= Excerpted data =
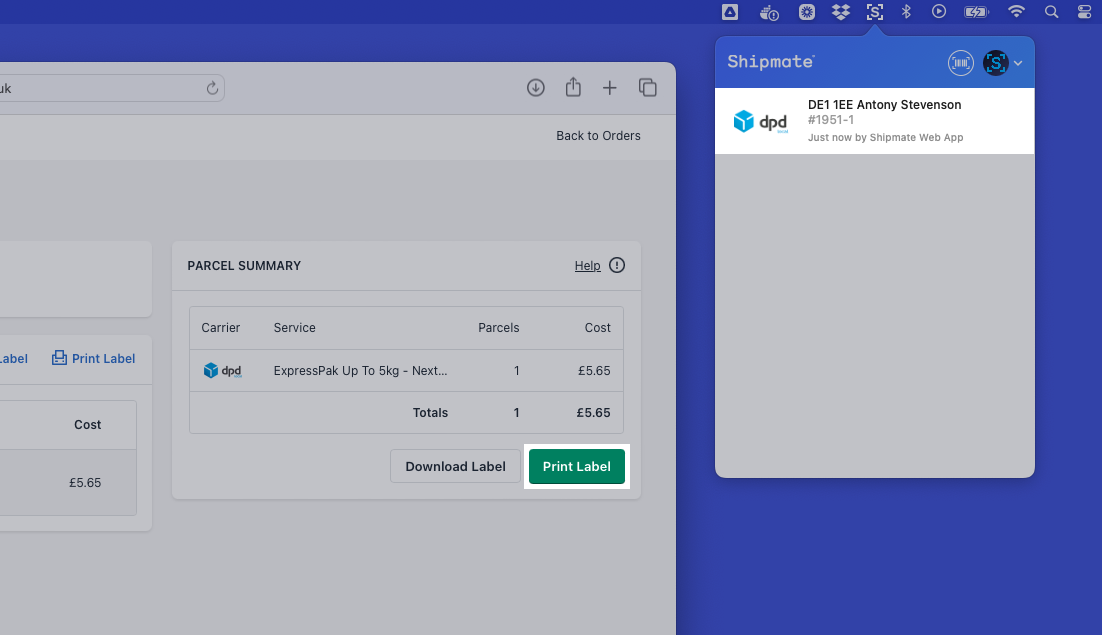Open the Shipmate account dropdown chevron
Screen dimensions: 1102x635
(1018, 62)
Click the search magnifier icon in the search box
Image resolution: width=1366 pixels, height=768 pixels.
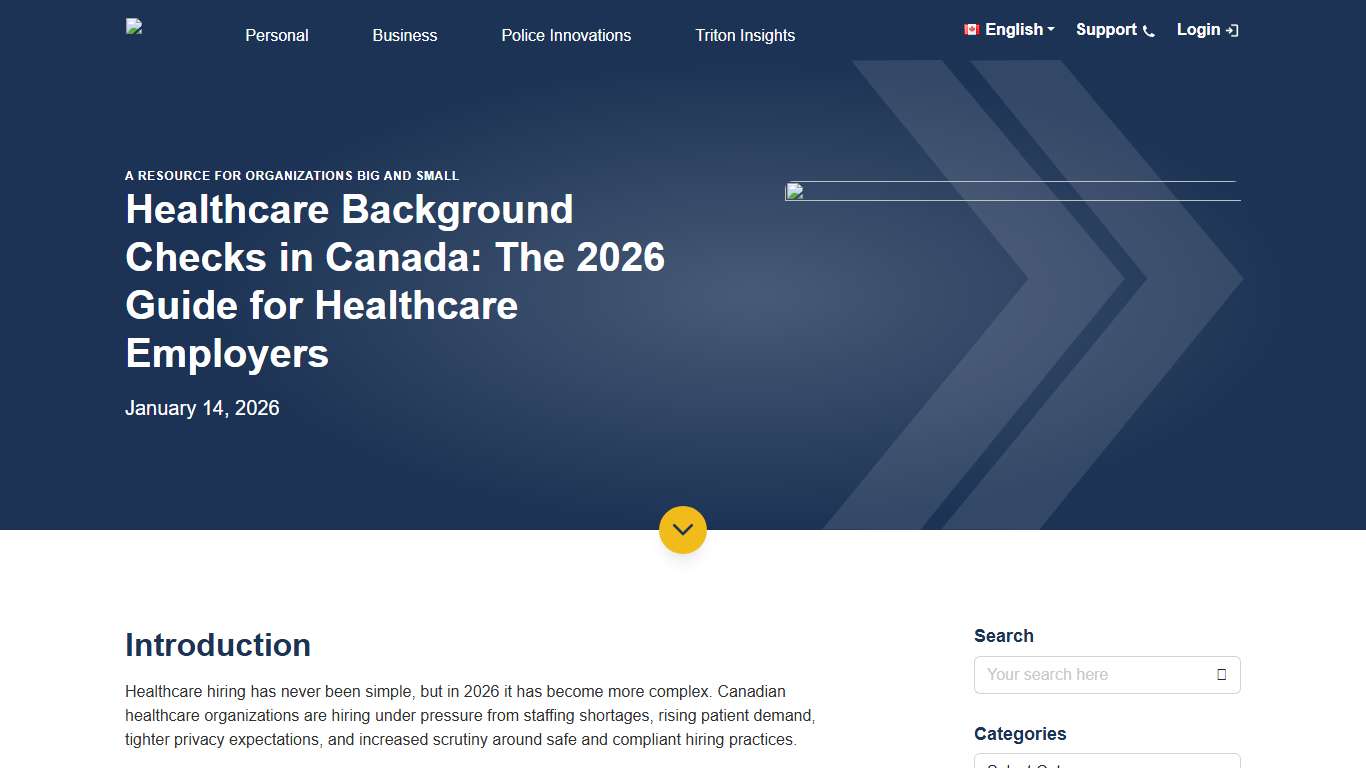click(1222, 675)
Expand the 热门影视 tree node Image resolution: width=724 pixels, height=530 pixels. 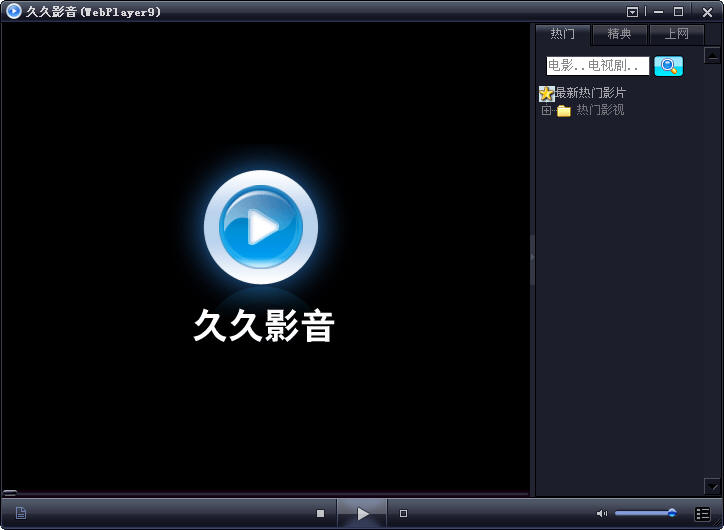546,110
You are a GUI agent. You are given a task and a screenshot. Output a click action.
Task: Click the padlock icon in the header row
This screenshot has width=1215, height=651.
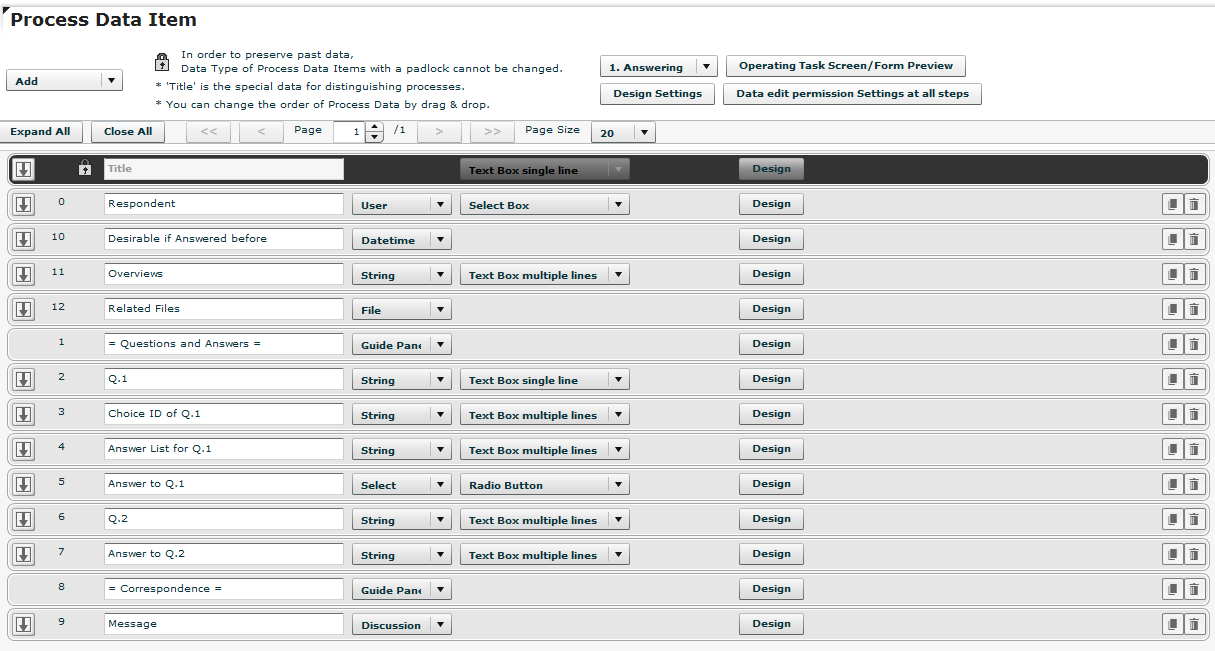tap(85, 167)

= Directions =
How many lines in these entries contain the string "icon"? State the number and nothing more.

= Solution to this exercise =
2